# Monrovia Foothill Flyers Ride Sept 18th 5:00pm



## fordmike65 (Sep 13, 2021)

Yup! I forgot to post this month's ride, so make plans to come out! It's still warm, so we'll meet up at about 5:00pm at Library Park in Monrovia ,CA. Kick/dropstands up at around 6:00pm for a leisurely ride around beautiful Monrovia along the majestic San Gabriel Mountain foothills. Then we head back into town for dinner and drinks(if you like).

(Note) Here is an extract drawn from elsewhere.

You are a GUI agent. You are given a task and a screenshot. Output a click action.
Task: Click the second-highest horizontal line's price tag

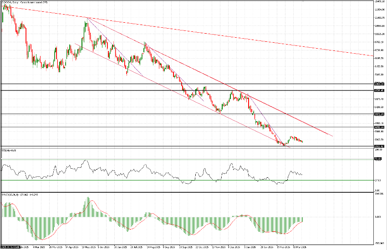[379, 90]
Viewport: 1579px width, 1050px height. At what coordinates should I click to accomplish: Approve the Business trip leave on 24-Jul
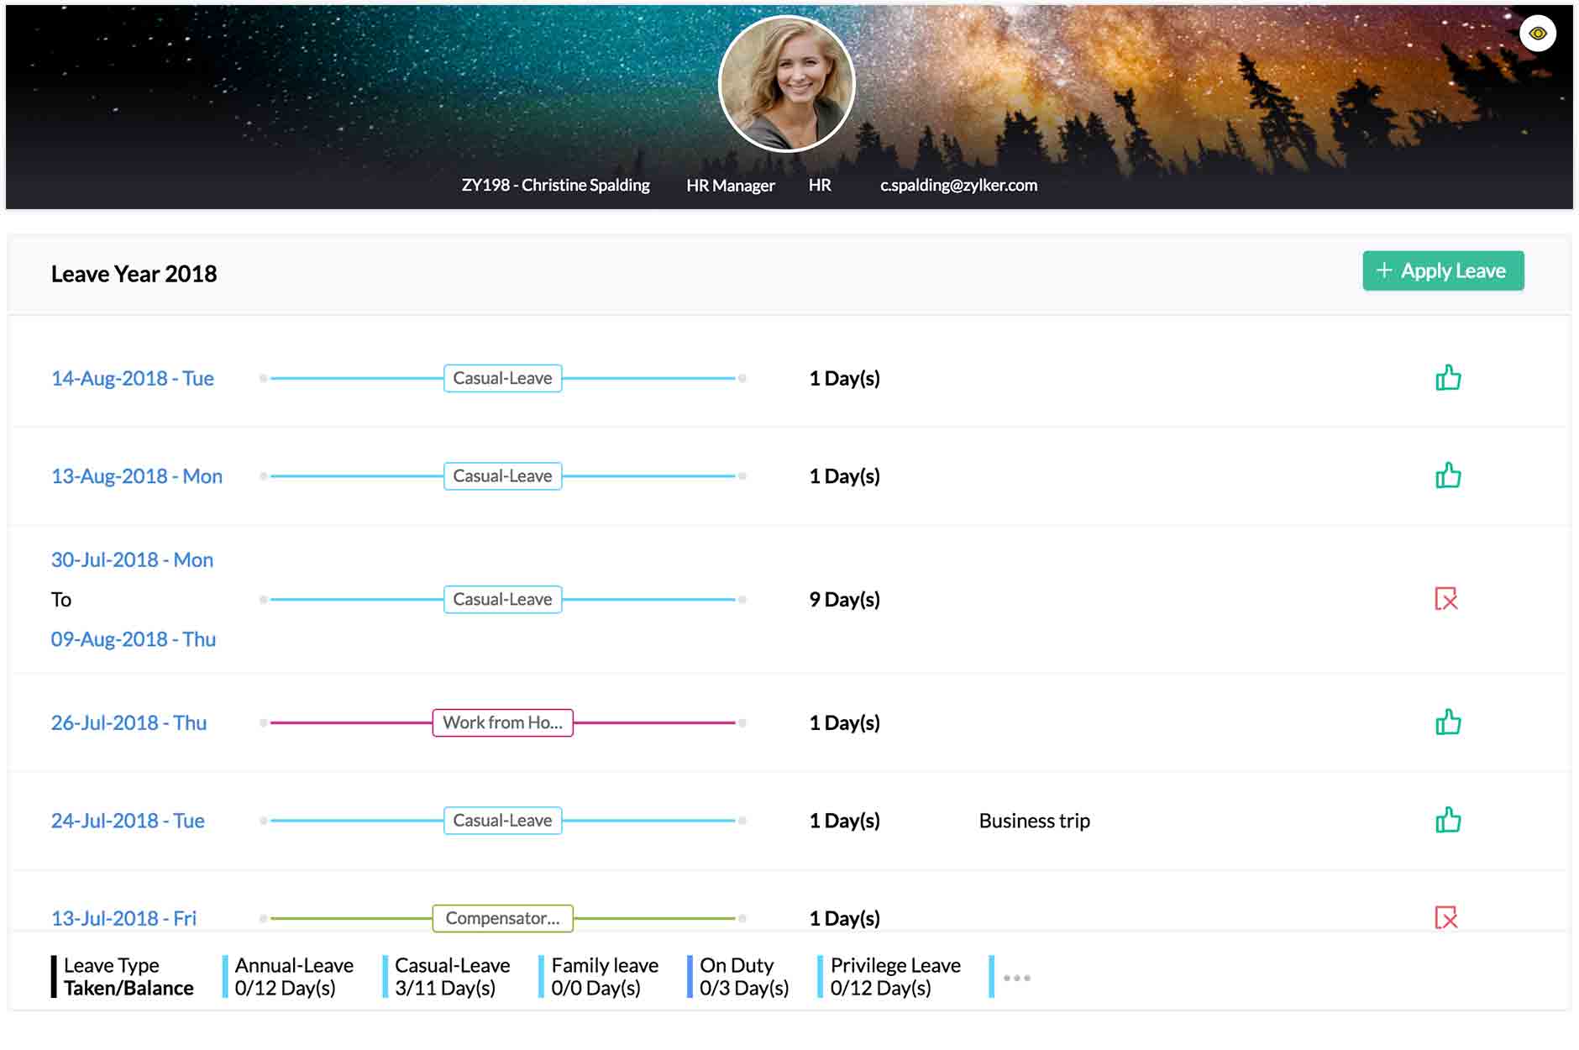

Note* If you feel under the weather or not comfortable social distancing, please wait until you are feeling better and able to stay safe. Masks are encouraged, but we at least ask that we all be smart about what we're still going through as a community, a nation and as fellow humans. Be safe!😷

See you there...

@rustjunkie
@Schwinn499
@Vintage Paintworx
@birdzgarage
@King Louie
@Velocipedist Co.
@lulu
@BFGforme 
@39zep
@Joe Buffardi
@TWBikesnstripes
@the2finger
@tripple3
@Cory
@cyclingday
@Pedal pushers
@burrolalb
@mrg
@rustintime
@schwinnja
@WetDogGraphix
@tikicruiser
@cyclonecoaster.com
@okozzy
@Balloonatic


----------



## WetDogGraphix (Sep 13, 2021)

fordmike65 said:


> Yup! I forgot to post this month's ride, so make plans to come out! It's still warm, so we'll meet up at about 5:00pm at Library Park in Monrovia ,CA. Kick/dropstands up at around 6:00pm for a leisurely ride around beautiful Monrovia along the majestic San Gabriel Mountain foothills. Then we head back into town for dinner and drinks(if you like).
> 
> Note* If you feel under the weather or not comfortable social distancing, please wait until you are feeling better and able to stay safe. Masks are encouraged, but we at least ask that we all be smart about what we're still going through as a community, a nation and as fellow humans. Be safe!😷
> 
> ...



Love to be there, but as I told you before, these evening rides are tough on an old blind guy to drive back home afterwords..
I'll wait till you start the morning rides.... 😎 🤓 🚴‍♂️


----------



## Velocipedist Co. (Sep 13, 2021)

Im in!  Maybe.


----------



## fordmike65 (Sep 18, 2021)

fordmike65 said:


> Yup! I forgot to post this month's ride, so make plans to come out! It's still warm, so we'll meet up at about 5:00pm at Library Park in Monrovia ,CA. Kick/dropstands up at around 6:00pm for a leisurely ride around beautiful Monrovia along the majestic San Gabriel Mountain foothills. Then we head back into town for dinner and drinks(if you like).
> 
> Note* If you feel under the weather or not comfortable social distancing, please wait until you are feeling better and able to stay safe. Masks are encouraged, but we at least ask that we all be smart about what we're still going through as a community, a nation and as fellow humans. Be safe!😷
> 
> ...



It's gonna be a beautiful day for a bike ride! Bring a friend!


----------



## BFGforme (Sep 20, 2021)

Where's all the pictures?


----------



## fordmike65 (Sep 20, 2021)

BFGforme said:


> Where's all the pictures?



It was a light crowd, so we went brewery hopping. Not too many pics tho.

Looks like my phone doesn't take the best night pics.


----------



## WetDogGraphix (Sep 20, 2021)

fordmike65 said:


> It was a light crowd, so we went brewery hopping. Not too many pics tho.
> 
> Looks like my phone doesn't take the best night pics.
> 
> ...



Is this your phone?


----------



## fordmike65 (Sep 20, 2021)

WetDogGraphix said:


> Is this your phone?
> 
> View attachment 1481875



Close...


----------



## Vintage Paintworx (Sep 29, 2021)

I forgot to post the ones I took.  Hopefully next month will be a little bigger turnout.


----------